WikiLeaks founder Julian Assange was charged Thursday with conspiracy to commit computer intrusion for his work aiding Chelsea Manning in cracking a password that helped her gain access to classified U.S. government files in 2010, the U.S. Justice Department announced hours after Assange's arrest in London.
Assange’s arrest drew sharp reactions from his supporters and those who oppose him.
WikiLeaks, the anti-secrecy organization which Assange founded and for which he published multiple secret U.S. military cables regarding the Iraq and Afghanistan wars, condemned the Ecuadorean and British governments for arresting Assange.
Edward Snowden, who infamously leaked highly classified NSA information, tweeted Assange's arrest was "going to end up in the history books."
He later added the U.S. charge against Assange was weak.

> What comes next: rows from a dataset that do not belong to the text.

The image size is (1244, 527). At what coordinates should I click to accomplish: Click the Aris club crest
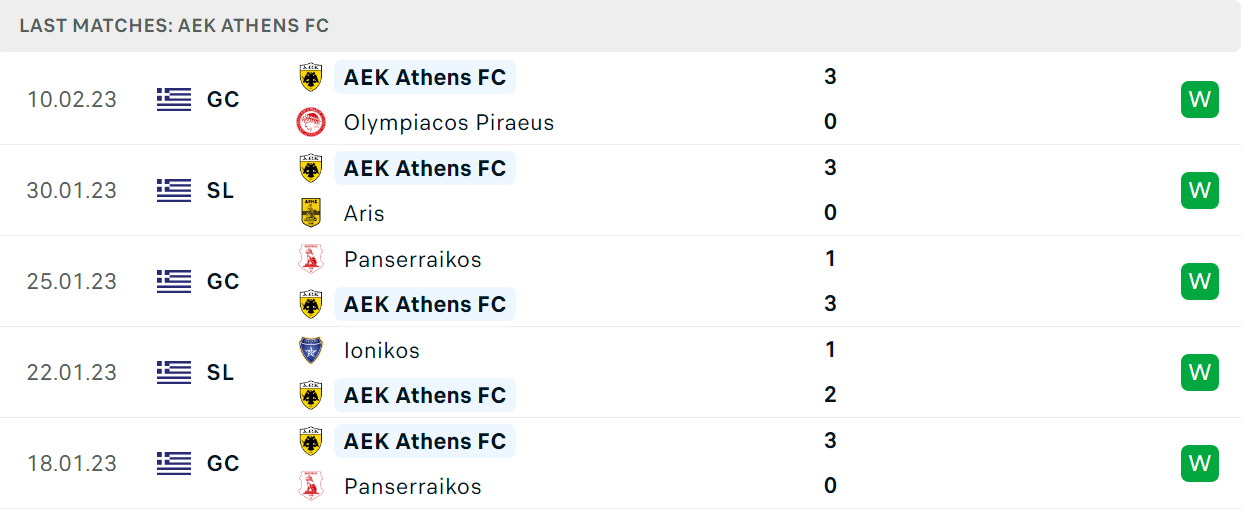click(311, 213)
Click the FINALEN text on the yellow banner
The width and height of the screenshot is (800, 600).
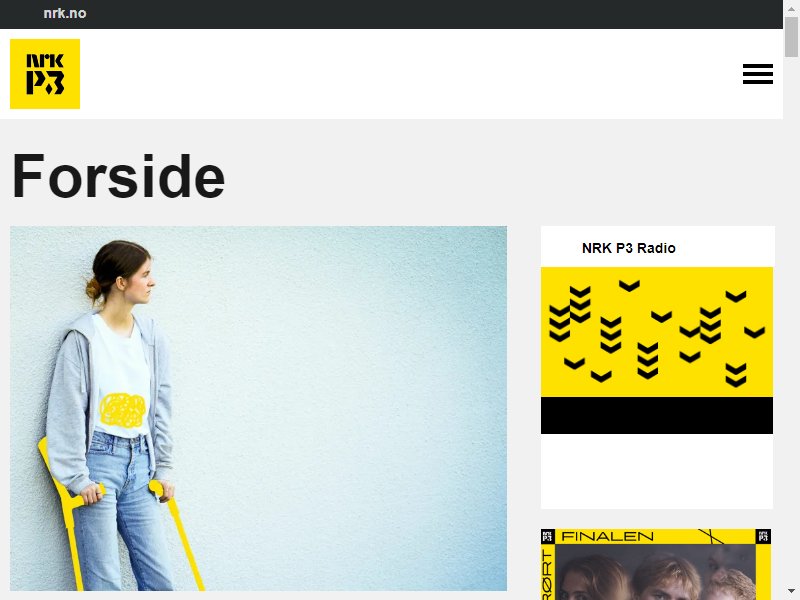point(607,537)

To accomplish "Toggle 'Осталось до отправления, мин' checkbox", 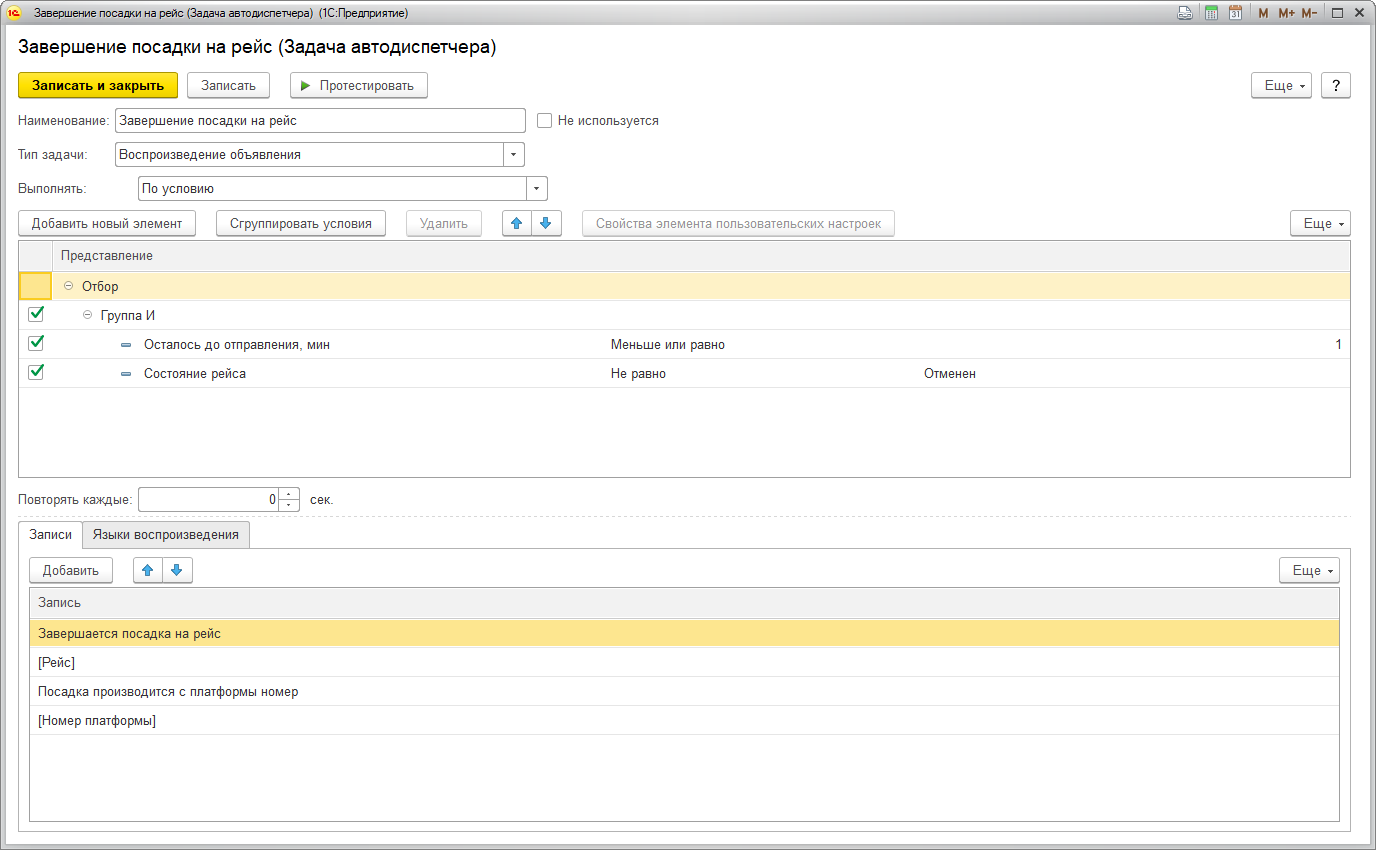I will 36,343.
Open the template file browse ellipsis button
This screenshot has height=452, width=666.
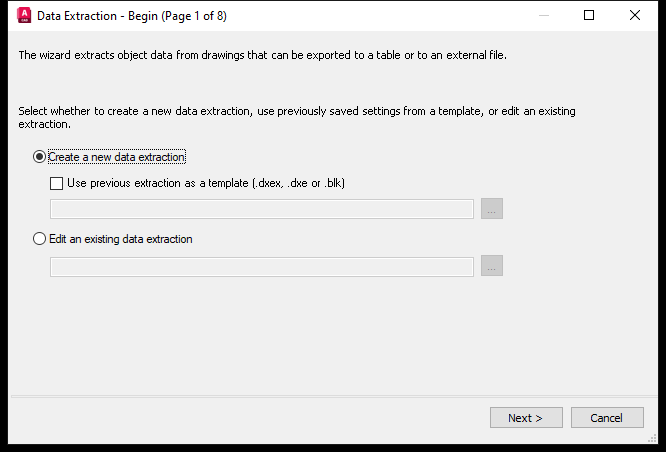pos(492,209)
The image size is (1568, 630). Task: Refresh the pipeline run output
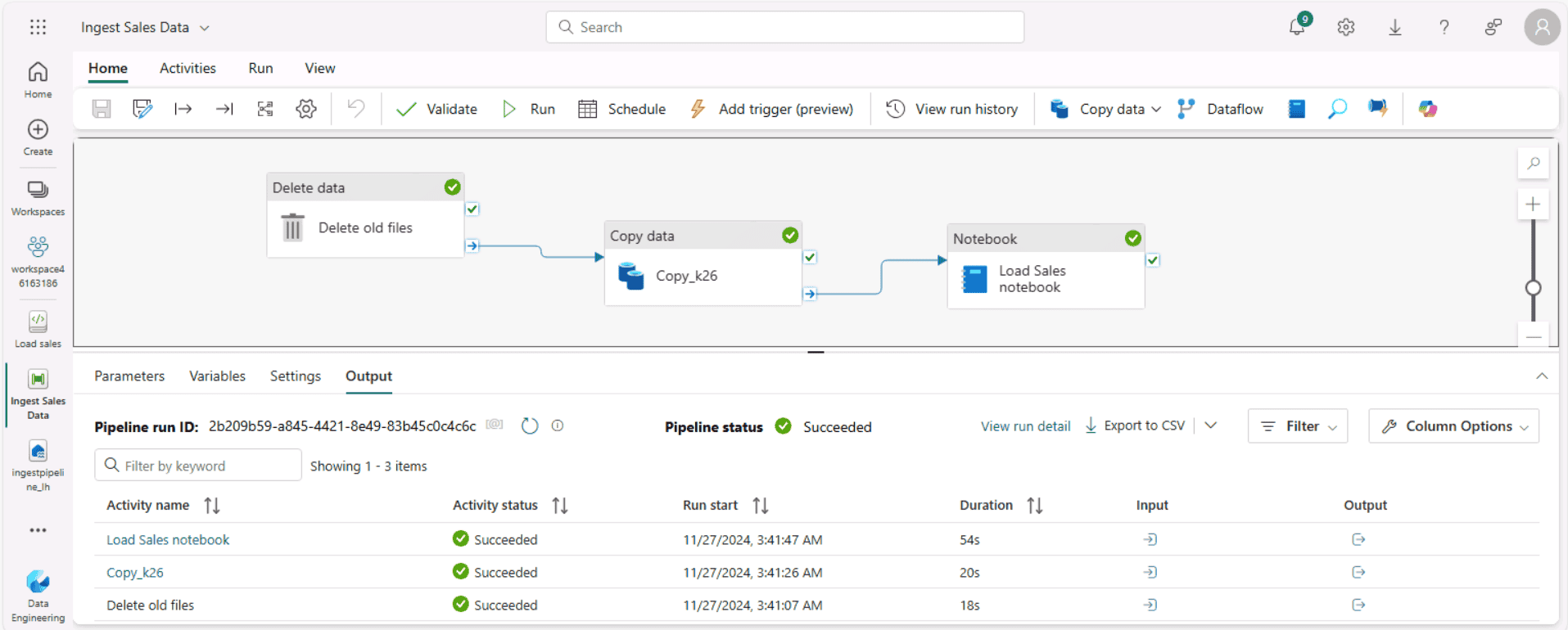(530, 426)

Megaupload founder Kim Dotcom tweeted the “fight for his freedom kicks into high gear.”
Pamela Anderson, who previously told Fox News she had a close relationship with Julian Assange, retweeted something from April 4 as an apparent response to his arrest.
Her tweet from April 5 means "the truth will prevail."
She also added: “I am in shock,” Anderson wrote in a tweet. “I couldn’t hear clearly what he said? He looks very bad. How could you [Ecuador]? (Because he exposed you).How could you UK.? Of course - you are America’s b---- and you need a diversion from your idiotic Brexit brecirt.”
H.M. So, a Korean-American author, argued that the Assange arrested was a bad look for Western society.
The ACLU released a statement on Assange's arrest as well.
“Any prosecution by the United States of Mr. Assange for Wikileaks’ publishing operations would be unprecedented and unconstitutional, and would open the door to criminal investigations of other news organizations. Moreover, prosecuting a foreign publisher for violating U.S. secrecy laws would set an especially dangerous precedent for U.S. journalists, who routinely violate foreign secrecy laws to deliver information vital to the public's interest,” Ben Wizner, the ACLU’s Speech, Privacy and Technology Project, said in a statement.
Journalist Glenn Greenwald tweeted: "US journalists have long hated WikiLeaks because they have published stories of far greater importance & impact than most of those journalists in the lifetime will ever publish, all without being part of their little club. But to cheer the Trump DOJ prosecution is just grotesque."
Greenwald also hit out at NBC News for the way the news organization was covering the Assage arrest.
Evo Morales, the president of Bolivia, condemned the arrest of Assange.
"We strongly condemn the detention of Julian Assange and the violation of freedom of expression. Our solidarity is with this brother who is persecuted by the government for revealing its human rights violations, murders of civilians and diplomatic espionage," he tweeted.
Ecuadorean President Lenin Moreno described the decision to withdraw Assange’s asylum as a “sovereign decision” because of his alleged repeated violations.
“Today I announce that the discourteous and aggressive behavior of Mr. Julian Assange, the hostile and threatening declarations of its allied organization, against Ecuador, and especially the transgression of international treaties, have led the situation to a point where the asylum of Mr. Assange is unsustainable and no longer viable,” Moreno said in a video statement posted on Twitter.
British Foreign Secretary Jeremy Hunt thanked the Ecuadorean government for their cooperation with the Assange arrest.
British Prime Minister Theresa May also said that Assange's arrest proved that "no one is above the law."
A spokesman for Russian President Vladimir Putin said the country wants Assange’s rights to be observed, but couldn’t comment on the overall case.
“We of course hope that all of his rights will be observed,” Peskov told reporters.
Assange, 47, has been in the embassy since 2012 when British courts ordered him extradited to Sweden to face questioning in a sexual assault case. That matter has since been dropped, but Wikileaks is facing a federal grand jury investigation over its publication of American diplomatic and military secrets during the Iraq War.